I don't have any sympathy for those who ruin their cars because they are yacking away on their phone while filling the tank. Missing a call and then calling back later is well worth the reduced risk to the second largest purchase (largest for non-home owners) most people make in their lives.


----------



## CyclonicWrath (May 14, 2013)

obermd said:


> I don't have any sympathy for those who ruin their cars because they are yacking away on their phone while filling the tank. Missing a call and then calling back later is well worth the reduced risk to the second largest purchase (largest for non-home owners) most people make in their lives.


Gas fumes will not ignite from a cell phone or even a smoke, maybe a smoke if there is no wind and your inside a building, and not even a smoke will light up a full gas can if you drop it in it just puts it out, I don't use a cell phone while pumping gas, I think the cell phone thing is another scheme for Bluetooth device which technically would have the same source of power if it could ignite gas, but regardless of phones some people are stupid they will just put diesel in regardless of distractions, I hoe they come out with a manual diesel and I could pull this trick on other people


----------



## diesel (Jun 8, 2013)

I once had a kid at a gas station run out and warn me that I was about to put diesel in my '80s Mercedes 300D. And I thought everybody knew Mercedes made a lot of diesels. I have been waiting for strange looks when I put Diesel in my Cruze but most usually the places I go to refuel, nobody is paying attention. I think it would be a good opportunity to start a conversation.


----------



## steveg241 (Jul 18, 2013)

It was at a fuel station, but today I went to an auto parts store and picked up some Power Service Diesel Kleen. Upon checking out, the guy at the counter says: 

Clerk: "you know, we have such and such injector cleaner on sale for $2.49." 
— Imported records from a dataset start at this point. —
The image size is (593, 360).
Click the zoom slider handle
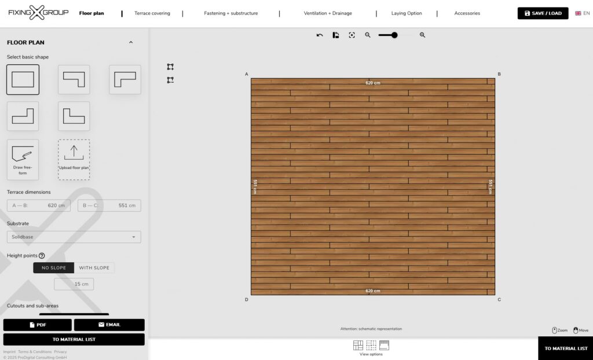[394, 35]
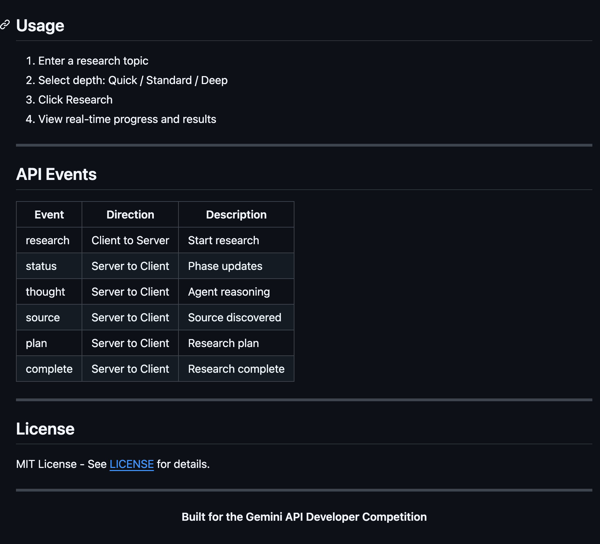This screenshot has width=600, height=544.
Task: Select the "status" event cell
Action: (41, 266)

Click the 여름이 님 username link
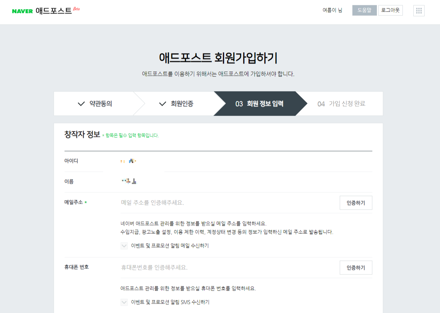(332, 10)
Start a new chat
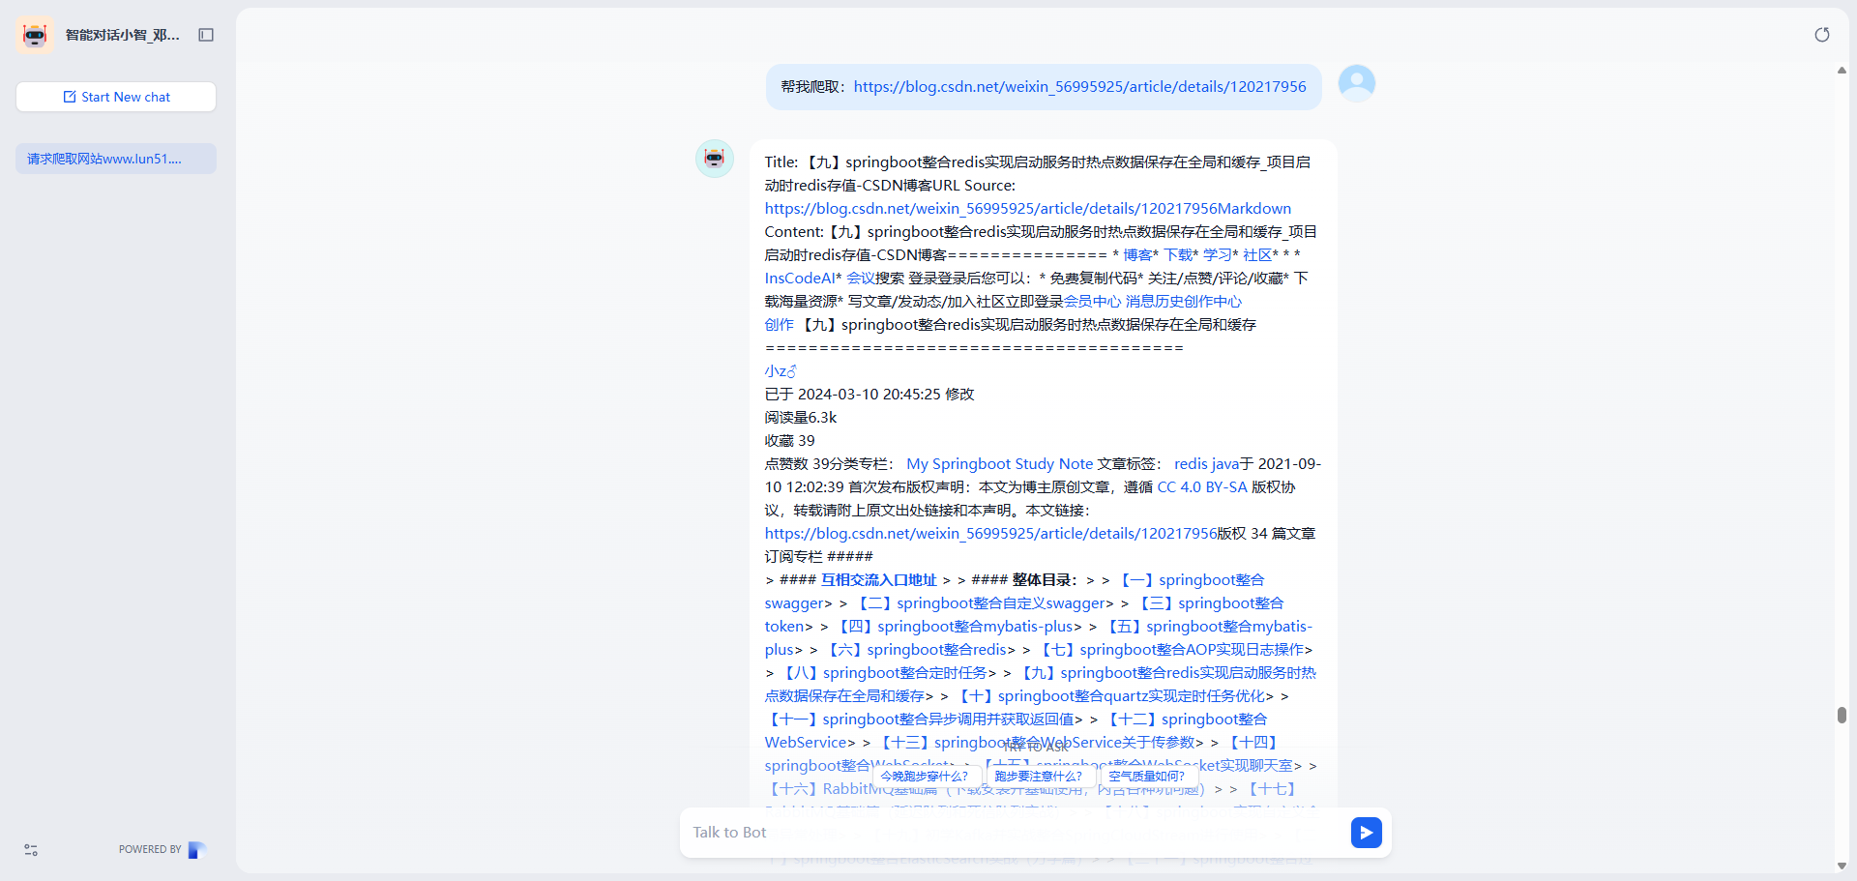 pyautogui.click(x=116, y=97)
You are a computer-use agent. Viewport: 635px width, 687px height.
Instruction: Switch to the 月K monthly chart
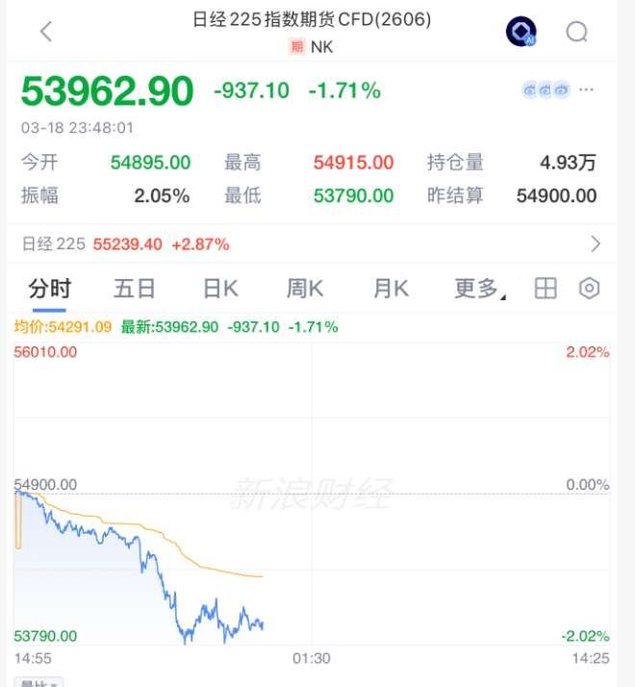[x=391, y=288]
Me: "No thanks, I doubt that would work for my car."

Even after explaining the additive I was buying was for a diesel engine, he still offered it again for my car. At that point, I just smiled, said no thanks and went on my way. It's like he couldn't fathom I had a diesel car. He couldn't even see the car so no matter that it was a Cruze, but there are plenty of VW's, BMW's, Audi's and Mercedes that run on diesel. Oh well.


----------